### Data in this exercise

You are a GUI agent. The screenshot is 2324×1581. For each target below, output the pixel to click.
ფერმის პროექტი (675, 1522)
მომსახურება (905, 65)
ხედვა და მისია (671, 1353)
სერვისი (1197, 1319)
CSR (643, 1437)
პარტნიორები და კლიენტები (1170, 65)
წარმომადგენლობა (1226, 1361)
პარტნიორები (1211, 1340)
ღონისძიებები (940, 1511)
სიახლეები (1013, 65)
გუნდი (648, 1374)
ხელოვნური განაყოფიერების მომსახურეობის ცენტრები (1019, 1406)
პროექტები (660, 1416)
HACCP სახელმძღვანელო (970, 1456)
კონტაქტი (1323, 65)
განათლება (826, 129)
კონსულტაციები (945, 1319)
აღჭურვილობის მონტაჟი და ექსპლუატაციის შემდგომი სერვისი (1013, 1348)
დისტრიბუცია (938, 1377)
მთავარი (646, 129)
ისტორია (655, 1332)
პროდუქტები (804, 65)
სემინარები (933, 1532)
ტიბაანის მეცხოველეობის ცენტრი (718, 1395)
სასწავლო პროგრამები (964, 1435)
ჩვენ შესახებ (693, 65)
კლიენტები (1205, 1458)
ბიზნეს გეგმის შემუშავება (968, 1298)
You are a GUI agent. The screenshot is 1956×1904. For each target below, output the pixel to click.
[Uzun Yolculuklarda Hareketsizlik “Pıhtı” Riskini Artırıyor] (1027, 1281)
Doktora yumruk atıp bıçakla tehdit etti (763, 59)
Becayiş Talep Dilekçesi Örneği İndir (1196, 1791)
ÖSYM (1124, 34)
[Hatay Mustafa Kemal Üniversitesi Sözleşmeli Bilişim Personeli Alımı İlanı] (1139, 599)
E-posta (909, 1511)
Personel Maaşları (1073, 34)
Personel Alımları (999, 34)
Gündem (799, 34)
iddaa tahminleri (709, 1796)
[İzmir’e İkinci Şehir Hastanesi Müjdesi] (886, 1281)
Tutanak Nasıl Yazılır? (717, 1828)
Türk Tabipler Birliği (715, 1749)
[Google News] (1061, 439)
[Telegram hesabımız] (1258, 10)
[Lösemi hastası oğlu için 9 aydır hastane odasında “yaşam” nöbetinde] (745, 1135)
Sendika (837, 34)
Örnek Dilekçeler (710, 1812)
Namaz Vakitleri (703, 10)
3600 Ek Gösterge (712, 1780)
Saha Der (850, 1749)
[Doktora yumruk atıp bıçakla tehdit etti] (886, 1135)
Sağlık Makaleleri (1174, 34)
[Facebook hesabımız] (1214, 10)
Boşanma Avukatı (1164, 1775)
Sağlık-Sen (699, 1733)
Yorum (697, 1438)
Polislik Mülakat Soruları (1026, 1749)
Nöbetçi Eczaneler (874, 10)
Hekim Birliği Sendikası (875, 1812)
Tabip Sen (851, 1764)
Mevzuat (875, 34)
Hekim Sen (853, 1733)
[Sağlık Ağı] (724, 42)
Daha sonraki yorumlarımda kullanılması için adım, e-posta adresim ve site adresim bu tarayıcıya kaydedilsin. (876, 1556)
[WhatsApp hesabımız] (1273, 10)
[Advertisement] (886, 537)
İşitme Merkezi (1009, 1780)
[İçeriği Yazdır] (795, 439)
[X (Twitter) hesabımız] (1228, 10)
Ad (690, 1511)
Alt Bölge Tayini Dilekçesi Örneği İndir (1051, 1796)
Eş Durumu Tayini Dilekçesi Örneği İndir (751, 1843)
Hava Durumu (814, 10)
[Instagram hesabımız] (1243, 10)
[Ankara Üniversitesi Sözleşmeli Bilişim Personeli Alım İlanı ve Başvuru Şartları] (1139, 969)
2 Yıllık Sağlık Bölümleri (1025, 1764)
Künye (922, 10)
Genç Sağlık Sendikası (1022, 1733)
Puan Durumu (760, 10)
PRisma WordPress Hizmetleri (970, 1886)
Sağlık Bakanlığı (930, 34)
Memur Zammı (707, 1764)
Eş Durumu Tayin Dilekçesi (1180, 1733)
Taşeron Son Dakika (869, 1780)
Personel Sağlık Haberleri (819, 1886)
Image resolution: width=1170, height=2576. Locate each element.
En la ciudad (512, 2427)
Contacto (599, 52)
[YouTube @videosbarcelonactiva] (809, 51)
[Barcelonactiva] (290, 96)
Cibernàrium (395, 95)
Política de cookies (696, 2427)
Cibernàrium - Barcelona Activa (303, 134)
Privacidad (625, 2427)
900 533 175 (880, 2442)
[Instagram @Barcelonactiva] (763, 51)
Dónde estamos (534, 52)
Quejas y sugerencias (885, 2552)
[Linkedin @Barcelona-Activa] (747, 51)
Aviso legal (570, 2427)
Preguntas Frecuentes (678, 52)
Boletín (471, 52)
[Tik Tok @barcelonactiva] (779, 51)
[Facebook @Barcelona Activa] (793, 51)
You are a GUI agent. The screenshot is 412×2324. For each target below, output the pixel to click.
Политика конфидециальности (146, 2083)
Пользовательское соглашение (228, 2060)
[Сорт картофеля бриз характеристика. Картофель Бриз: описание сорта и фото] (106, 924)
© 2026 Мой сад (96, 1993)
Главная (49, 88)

######

Please return all lines from the records that hold the word "Bilişim".

• Exercise response:
[Hatay Mustafa Kemal Üniversitesi Sözleşmeli Bilişim Personeli Alımı İlanı] (1139, 599)
[Ankara Üniversitesi Sözleşmeli Bilişim Personeli Alım İlanı ve Başvuru Şartları] (1139, 969)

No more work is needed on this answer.